シンデレラ・スキャンダル
父と母のことを思い出す度に心が叫び出す声がはっきりと聞こえるのに、わたしはその度に蓋をした。間違っていることを終わらせられない弱さとか。終わらせられないどころか、自ら落ちようとする弱さとか。それを仕方ないと諦める弱さも。
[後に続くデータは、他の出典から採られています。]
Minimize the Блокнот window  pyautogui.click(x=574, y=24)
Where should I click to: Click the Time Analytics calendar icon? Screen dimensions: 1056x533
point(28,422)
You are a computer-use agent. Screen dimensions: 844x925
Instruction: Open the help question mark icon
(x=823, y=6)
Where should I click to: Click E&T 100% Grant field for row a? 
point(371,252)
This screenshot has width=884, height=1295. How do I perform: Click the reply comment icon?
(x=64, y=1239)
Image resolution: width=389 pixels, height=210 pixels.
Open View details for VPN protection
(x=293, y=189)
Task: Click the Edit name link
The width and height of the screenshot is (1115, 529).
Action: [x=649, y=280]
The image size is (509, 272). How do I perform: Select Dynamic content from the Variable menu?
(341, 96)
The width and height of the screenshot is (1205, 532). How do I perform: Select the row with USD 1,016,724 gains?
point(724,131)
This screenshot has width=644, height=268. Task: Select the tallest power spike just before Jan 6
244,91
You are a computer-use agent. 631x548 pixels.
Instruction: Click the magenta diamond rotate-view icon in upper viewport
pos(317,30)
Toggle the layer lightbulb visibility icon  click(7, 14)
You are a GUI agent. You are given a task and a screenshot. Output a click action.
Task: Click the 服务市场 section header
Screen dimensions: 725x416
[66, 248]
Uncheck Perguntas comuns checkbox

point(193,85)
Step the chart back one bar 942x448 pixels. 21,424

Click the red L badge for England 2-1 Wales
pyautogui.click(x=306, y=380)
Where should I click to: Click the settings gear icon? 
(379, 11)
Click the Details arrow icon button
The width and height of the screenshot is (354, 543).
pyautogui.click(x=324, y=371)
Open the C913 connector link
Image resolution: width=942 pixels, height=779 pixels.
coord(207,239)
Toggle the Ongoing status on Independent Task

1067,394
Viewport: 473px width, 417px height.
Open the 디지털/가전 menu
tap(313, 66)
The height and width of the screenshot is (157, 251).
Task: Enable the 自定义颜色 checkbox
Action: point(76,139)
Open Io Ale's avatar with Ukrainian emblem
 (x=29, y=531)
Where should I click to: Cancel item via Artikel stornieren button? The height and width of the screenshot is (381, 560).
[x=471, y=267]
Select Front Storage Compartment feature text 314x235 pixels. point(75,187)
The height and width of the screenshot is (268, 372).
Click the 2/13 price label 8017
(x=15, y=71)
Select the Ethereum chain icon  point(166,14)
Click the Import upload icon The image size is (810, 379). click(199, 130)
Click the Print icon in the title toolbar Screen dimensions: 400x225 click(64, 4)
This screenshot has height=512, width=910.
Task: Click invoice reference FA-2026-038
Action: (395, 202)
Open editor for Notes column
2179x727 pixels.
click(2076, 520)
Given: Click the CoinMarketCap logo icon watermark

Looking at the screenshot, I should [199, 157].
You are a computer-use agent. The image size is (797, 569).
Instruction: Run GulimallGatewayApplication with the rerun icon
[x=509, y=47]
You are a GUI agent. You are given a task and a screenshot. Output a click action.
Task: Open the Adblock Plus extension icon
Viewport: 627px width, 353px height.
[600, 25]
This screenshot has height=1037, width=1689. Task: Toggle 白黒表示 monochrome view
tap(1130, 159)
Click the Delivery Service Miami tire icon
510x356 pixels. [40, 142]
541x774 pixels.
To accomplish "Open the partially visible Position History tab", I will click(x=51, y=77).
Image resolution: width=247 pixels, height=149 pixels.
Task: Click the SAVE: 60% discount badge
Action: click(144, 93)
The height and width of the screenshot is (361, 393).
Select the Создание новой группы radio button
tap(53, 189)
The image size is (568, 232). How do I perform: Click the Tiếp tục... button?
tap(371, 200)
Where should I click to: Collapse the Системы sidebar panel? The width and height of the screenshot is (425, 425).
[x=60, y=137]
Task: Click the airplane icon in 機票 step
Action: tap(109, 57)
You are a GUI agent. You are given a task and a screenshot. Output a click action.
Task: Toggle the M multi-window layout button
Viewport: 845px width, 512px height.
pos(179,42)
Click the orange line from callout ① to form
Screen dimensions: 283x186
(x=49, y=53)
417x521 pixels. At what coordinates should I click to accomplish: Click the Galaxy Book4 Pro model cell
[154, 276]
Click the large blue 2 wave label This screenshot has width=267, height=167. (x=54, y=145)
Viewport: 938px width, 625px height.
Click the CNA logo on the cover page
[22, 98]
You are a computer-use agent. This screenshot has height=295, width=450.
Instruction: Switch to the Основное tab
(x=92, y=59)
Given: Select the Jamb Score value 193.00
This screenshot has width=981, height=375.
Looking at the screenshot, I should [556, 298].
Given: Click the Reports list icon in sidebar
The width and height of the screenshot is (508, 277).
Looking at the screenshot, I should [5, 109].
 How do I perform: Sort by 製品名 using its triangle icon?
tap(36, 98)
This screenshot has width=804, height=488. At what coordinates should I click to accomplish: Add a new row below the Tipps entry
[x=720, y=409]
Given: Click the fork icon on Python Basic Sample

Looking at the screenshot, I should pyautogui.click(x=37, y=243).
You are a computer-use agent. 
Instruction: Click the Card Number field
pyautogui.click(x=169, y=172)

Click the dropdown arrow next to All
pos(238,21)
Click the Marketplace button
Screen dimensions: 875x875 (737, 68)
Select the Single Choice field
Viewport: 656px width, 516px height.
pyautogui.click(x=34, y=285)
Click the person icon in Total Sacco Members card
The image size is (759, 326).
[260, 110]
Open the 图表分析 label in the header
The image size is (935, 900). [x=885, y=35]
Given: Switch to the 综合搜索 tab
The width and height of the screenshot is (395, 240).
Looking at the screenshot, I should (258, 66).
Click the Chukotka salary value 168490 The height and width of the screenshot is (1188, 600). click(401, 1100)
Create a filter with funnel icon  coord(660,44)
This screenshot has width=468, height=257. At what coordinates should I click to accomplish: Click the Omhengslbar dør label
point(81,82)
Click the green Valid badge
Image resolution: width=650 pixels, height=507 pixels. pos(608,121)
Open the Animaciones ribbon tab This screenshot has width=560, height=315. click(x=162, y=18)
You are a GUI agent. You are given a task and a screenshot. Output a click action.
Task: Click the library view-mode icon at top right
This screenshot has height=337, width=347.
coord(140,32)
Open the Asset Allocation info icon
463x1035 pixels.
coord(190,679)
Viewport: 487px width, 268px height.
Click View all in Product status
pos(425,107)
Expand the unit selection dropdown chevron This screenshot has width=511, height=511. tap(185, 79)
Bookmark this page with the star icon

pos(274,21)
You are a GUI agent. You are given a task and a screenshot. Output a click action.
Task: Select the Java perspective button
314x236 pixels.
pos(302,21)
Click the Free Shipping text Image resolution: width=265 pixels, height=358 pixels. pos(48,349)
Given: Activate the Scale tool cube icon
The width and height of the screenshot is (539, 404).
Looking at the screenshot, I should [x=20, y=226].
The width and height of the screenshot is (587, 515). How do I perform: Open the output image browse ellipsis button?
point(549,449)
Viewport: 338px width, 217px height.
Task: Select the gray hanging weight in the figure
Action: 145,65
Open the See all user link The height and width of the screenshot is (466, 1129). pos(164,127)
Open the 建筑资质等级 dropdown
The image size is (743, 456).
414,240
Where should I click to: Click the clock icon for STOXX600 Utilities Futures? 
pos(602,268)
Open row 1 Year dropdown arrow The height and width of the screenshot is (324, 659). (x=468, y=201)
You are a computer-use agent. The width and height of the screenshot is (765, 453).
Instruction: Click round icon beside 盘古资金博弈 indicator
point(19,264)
ダメだと叫ぶ心を黙らせるために蓋をして閉じ込めていたけれど、きっと今なら聴いてあげられる。

「すみませんでした。本当に」

「大丈夫?」

「はい。泣いたらスッキリしました。ふふ」

「よかった」

温かさを感じながら、胸に手をあてて暗闇に包まれる海を見つめる。

「龍介さん、ありがとうございます」

「俺はなにも」

「龍介さんのおかげです。わたし、ちゃんと頑張ります」

「……やっぱり真っ直ぐだよね」

「本当に全然そんなことないんですけど。龍介さんにそう言ってもらえるなら、真っ直ぐでいたいと思います」

「……」

「龍介さんの言葉は魔法みたいですね」

本当に魔法みたい。

龍介さんの前だと本当の自分がどこにいるのかがわかる。本当は自分が何を思っているのかがわかる。辛さも悲しさも、そして弱さも認めてあげられる。辛かったね、悲しかったねとあの頃の自分を抱き締めてあげられる。

虚栄とか嘘とか絶望とか、色んなものがぐちゃぐちゃに混ざって固められた重い鎧が砕け散って、やっと前を向いて目の前の光に向かって一歩を踏み出せる。お父さんが教えてくれたように前を向きたい。お母さんのように真っ直ぐ歩きたい。

龍介さんの方に顔を向ければ、少しだけ驚いたように龍介さんがわたしを見つめていた。

そして——

「本当に……綺麗だね」

そう呟いた。

彼のほうがよっぽど綺麗だった。眩しそうに目を細める彼の顔を月が照らしている。時が止まってしまいそうな程に、眼差しが優しい。このまま、この瞳に見つめられていたい。綺麗だと言ってもらえる自分でいたい。

だって、眩しいほどに綺麗だから。海も、月も、星たちも。そして、何よりあなたが。